Corn and grains are only bad for dogs if they are high up on the list- first or second ingredient. Corn and grains aren't inherently bad for dogs unless one particular dog has a real problem with it (intolerance or allergy). They've been vilified by pet food companies and dog food chat rooms all over the internet. I have one I do not feed any grains to or she will itch herself badly and have diarrhea. My other 3 handle it just fine.

Adding "toppers" to their meals can greatly improve the quality of their meals. Mine get toppers every day. My usual go-to is chicken 'stew.' I put half a chicken in the crock pot, 2 T Apple Cider Vinegar (helps break down the bones), plus a few potatoes or veggies or old apple or what have you... Into the pot, cook it 12 hours (I do mine overnight). By morning the bones should be easily mashed with a potato masher.

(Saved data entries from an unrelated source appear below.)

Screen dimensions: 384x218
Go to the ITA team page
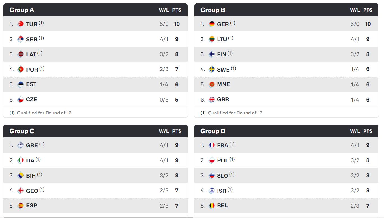click(x=30, y=160)
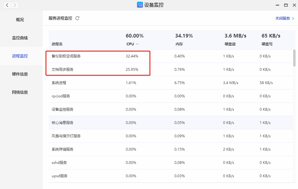The height and width of the screenshot is (189, 298).
Task: Close the 设备监控 window
Action: (x=294, y=5)
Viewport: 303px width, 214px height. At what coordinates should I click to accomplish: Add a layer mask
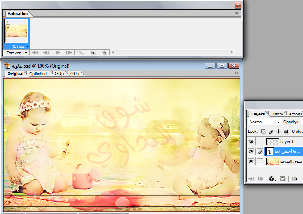(282, 179)
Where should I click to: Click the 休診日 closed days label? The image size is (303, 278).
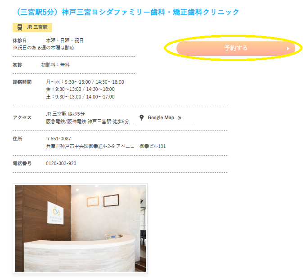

I just go to town mashing. Then, put in storage tubs, one into the fridge and the rest into the freezer. They get a good spoonful on their kibble at supper time of this mixture. Morning meal is a spoonful of plain yogurt or kefir. Really helped improve coats by adding the toppers. I also do cooked egg, canned sardines in water, canned salmon, mackerel, etc. 

Hope this helps. If he is doing well on the Royal Canin, there's nothing wrong with that. 
And also, don't worry so much about the "stars" that a website gives... those stars cannot prove the quality of the meat meals used in food no matter how many stars they get. 
Good luck


----------



## gingerkid (Jul 11, 2012)

fourdogs said:


> Hope this helps. If he is doing well on the Royal Canin, there's nothing wrong with that.
> And also, don't worry so much about the "stars" that a website gives... those stars cannot prove the quality of the meat meals used in food no matter how many stars they get.
> Good luck


This, but also, who cares if it is a 5 star food if you can't afford it and/or your dog doesn't do well on it? There are some dogs that poorly on high-protein grain-free foods. It just depends on your dog.


----------



## Viantha (Aug 12, 2014)

Thanks Everyone! 

Rescued, I actually use dogspot to get all Sammy's toys and his science hill when he was on it. Which he is now no longer on - his skin, his poops and his general behaviour has been so so much better on Royal Canin than it ever was on Hills Science, so that brand is no longer an option!

We have decided to go with Farmina - seems to have an awesome listing of meat and fish! Thank you so much!


----------